A Weak Dollar Will Help Foreigners Snatch up U.S. Property More Cheaply—But There Is More to a Good Deal Than Currency
What makes a property purchase a good deal?
For some prospective buyers, there is value simply in finding the right home, in the right location, at the right time. Most investors, however, weigh a variety of monetary and economic factors and how they might affect price. Those might include the local tax landscape, any recent corrections in the housing market, the fundamentals of the broader economy, and, of course, the currency.
Right now, the U.S. dollar is cheaper compared to major currencies from its most important foreign buyer markets. Over the last 12 months, it has fallen more than 16% compared to the Mexican peso, nearly 16% compared to the Australian dollar, roughly 12% versus the Canadian dollar, and 9% compared to the Euro, British pound and Chinese yuan, according to figures compiled by the Dow Jones Market Data team, which measured the change from April 30, 2020 to April 30, 2021.
Of course, few real estate investors will make a final decision based solely on recent—or predicted future—foreign exchange moves. But currency is nonetheless an important consideration, and the weak dollar could make U.S. property more palatable for foreign buyers in the year, or years, to come.

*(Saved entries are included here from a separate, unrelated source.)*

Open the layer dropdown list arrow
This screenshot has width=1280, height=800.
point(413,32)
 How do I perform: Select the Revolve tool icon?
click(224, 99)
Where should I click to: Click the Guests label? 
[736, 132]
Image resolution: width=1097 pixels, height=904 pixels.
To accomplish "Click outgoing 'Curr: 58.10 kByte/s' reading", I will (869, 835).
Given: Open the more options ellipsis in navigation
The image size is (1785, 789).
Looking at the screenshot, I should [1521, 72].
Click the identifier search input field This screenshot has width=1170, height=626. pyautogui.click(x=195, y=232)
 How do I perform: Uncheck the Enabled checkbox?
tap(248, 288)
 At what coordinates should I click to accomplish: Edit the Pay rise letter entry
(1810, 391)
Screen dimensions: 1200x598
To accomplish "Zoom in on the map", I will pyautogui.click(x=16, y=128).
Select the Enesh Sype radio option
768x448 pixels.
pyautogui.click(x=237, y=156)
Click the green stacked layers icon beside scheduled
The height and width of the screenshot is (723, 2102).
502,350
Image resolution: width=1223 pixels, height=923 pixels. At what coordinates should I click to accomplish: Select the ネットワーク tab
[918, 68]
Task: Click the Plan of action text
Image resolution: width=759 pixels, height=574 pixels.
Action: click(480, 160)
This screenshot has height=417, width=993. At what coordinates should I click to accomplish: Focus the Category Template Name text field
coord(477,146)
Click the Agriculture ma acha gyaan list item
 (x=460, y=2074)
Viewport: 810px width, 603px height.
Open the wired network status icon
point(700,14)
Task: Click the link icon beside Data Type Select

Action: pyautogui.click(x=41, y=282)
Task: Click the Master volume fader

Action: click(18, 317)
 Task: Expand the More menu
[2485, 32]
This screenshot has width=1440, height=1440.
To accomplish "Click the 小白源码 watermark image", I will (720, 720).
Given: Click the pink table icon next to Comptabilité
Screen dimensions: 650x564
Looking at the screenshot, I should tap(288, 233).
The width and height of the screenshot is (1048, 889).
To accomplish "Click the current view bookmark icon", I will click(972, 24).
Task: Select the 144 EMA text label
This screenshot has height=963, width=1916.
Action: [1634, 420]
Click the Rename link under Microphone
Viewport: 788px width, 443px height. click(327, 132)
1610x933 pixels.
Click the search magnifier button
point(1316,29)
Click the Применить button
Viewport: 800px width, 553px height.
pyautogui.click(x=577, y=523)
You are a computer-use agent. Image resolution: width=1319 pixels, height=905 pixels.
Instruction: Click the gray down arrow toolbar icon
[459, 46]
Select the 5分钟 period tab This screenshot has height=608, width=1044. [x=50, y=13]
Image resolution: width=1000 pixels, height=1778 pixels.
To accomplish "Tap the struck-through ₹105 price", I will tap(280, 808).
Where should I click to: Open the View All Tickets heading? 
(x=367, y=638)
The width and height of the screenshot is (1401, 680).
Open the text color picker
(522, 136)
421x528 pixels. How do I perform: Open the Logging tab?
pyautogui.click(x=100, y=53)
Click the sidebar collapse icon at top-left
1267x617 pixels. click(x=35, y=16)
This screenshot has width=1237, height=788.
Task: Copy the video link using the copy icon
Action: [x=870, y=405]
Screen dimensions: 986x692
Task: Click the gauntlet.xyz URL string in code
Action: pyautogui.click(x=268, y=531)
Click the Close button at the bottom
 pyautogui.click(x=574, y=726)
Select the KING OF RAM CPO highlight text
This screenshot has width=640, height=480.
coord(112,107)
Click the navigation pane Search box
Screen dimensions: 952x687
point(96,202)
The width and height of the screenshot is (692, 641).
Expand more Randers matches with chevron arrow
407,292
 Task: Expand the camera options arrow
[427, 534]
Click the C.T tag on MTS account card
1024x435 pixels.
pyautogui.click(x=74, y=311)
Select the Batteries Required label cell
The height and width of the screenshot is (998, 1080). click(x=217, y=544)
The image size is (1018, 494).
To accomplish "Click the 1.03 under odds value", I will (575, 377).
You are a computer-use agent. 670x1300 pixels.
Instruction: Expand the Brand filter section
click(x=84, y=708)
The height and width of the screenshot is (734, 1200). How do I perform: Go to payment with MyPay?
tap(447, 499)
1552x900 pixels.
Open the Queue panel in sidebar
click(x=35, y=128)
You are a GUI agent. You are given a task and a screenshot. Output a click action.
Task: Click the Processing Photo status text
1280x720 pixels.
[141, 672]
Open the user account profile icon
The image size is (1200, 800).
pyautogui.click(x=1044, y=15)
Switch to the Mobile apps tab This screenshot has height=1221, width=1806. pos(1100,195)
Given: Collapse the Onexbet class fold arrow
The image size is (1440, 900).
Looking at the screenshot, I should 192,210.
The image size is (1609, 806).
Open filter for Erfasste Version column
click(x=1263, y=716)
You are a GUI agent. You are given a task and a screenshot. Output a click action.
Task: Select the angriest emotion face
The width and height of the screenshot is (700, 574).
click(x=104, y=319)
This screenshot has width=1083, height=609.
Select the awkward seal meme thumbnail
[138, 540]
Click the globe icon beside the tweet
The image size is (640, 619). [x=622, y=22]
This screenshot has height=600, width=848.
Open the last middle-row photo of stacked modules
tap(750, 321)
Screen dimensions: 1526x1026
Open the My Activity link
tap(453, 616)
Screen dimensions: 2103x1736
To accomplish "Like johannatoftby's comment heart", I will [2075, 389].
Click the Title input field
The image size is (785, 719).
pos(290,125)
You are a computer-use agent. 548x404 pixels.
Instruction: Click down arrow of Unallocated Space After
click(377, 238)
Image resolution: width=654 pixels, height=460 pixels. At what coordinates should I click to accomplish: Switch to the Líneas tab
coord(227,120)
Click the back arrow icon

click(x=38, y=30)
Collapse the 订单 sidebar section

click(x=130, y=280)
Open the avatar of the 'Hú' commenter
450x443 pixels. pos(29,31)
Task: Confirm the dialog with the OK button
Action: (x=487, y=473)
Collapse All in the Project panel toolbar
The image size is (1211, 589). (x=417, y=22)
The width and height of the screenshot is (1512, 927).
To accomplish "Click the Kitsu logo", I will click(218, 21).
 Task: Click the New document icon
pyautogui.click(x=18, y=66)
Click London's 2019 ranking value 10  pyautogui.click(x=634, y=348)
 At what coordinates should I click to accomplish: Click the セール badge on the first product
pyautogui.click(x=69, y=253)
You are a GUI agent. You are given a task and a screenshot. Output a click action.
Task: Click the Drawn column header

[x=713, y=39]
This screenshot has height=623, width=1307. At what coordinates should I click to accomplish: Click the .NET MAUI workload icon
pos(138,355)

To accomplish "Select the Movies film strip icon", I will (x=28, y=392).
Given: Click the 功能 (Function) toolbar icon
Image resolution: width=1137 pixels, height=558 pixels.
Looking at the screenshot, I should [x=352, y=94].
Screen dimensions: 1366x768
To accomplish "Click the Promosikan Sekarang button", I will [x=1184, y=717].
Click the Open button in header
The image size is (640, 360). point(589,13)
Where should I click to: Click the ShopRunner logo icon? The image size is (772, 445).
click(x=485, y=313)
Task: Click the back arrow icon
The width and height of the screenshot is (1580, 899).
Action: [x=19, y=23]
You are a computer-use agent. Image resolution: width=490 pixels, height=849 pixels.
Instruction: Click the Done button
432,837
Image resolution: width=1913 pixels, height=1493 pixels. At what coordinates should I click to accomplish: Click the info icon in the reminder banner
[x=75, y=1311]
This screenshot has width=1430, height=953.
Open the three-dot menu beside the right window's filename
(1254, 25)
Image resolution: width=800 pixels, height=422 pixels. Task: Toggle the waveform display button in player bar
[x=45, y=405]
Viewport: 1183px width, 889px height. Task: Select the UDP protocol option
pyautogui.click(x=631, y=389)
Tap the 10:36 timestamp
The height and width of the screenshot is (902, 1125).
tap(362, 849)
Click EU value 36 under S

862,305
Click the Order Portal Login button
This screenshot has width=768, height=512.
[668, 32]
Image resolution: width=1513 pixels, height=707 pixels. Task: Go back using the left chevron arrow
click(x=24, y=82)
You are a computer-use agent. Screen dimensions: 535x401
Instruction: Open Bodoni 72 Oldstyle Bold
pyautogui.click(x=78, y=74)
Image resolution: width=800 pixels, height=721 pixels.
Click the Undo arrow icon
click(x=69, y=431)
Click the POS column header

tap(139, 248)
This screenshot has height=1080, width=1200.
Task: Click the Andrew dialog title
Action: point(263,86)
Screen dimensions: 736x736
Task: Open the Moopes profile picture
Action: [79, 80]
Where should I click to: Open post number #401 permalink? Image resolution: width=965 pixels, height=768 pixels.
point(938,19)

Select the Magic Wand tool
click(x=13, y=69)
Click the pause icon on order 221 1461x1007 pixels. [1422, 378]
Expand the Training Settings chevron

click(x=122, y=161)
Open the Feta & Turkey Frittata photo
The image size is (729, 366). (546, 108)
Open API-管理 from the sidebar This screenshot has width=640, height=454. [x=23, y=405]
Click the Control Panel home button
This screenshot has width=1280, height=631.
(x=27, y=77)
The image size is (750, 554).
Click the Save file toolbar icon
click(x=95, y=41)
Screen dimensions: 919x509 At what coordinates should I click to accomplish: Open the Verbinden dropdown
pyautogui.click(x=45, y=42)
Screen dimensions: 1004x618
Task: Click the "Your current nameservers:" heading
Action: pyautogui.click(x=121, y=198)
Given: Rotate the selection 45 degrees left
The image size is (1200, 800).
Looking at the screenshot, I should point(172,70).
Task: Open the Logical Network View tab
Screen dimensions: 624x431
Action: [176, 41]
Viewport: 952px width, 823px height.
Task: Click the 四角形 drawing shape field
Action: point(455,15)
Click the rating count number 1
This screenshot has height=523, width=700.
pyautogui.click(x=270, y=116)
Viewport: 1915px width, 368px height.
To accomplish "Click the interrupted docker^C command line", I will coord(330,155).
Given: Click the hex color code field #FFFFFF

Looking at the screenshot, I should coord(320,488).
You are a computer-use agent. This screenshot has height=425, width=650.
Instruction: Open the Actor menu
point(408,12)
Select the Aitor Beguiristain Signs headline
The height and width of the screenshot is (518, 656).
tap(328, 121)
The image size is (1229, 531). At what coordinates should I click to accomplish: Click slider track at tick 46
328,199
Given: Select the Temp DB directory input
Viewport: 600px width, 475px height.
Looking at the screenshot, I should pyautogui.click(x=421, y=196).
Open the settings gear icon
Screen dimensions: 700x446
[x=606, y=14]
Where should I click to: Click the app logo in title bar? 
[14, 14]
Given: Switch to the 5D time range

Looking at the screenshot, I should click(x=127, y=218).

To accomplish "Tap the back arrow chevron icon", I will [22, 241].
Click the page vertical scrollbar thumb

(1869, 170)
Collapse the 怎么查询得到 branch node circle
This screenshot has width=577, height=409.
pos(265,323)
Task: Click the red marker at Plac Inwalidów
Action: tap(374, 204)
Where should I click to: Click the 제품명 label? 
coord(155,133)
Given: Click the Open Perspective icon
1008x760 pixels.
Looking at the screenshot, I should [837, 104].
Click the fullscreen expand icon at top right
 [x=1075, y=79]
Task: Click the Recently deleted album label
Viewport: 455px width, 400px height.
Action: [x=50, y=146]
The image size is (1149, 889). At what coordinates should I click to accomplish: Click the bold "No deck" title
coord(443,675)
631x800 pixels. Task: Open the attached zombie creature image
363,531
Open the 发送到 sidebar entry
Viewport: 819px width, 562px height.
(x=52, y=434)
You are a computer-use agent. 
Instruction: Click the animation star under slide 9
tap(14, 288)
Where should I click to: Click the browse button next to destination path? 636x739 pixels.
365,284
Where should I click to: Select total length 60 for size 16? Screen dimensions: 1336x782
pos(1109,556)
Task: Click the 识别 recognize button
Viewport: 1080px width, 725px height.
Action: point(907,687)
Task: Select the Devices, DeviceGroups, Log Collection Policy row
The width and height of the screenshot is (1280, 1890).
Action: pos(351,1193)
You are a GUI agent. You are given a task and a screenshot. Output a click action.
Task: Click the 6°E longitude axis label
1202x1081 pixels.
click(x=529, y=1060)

Why the Dollar Has Less Value Now
Usually, the U.S. dollar is seen as a safe haven in times of crisis. That has what happened when the pandemic took hold last year. So part of the depreciation in dollar value we see today versus a year ago is simply the reversal of that trend, as vaccines are rolled out, lockdowns are lifted, economies revived, and the crisis subsides. It is simply money moving away from that safe asset again.
Another contributing factor is the fiscal stimulus provided by the U.S. government. In March, President Biden signed into law a $1.9 trillion rescue package, and he is now working on a $2 trillion infrastructure investment plan. Fiscal stimulus essentially puts more dollars in the market, driving the supply and demand of the currency.
Plus, according to Lawrence Yun, chief economist and senior vice president of research at the National Association of Realtors, that recovery funding is being financed, in part, by quantitative easing.
“We are raising the budget deficit level to heights America has not seen,” he said. “The weakening of the dollar I think is saying that some people are feeling uncomfortable about the U.S. debt, and the financing of the debt, the printing of money.”
Zoltan Szelyes, chief executive officer of Switzerland-based Macro Real Estate AG, echoed that sentiment.
“Certainly, with the whole increase in government debt in the U.S., a lot of people think the dollar will continue to depreciate because lots of people are now buying crypto and losing faith in the U.S. dollar,” he said. “People were buying gold after the last financial crisis, now they are buying crypto—it is a loss of faith in the monetary authorities.”
The depreciation has been compounded by monetary stimulus. The Federal Reserve cut interest rates last March, which undermined the dollar’s yield advantage. According to James Malcolm, head of FX Strategy in Global Research at UBS, the dollar had previously been relatively high-yield compared to other G10 currencies, but fell to “pretty much the bottom of the pile.”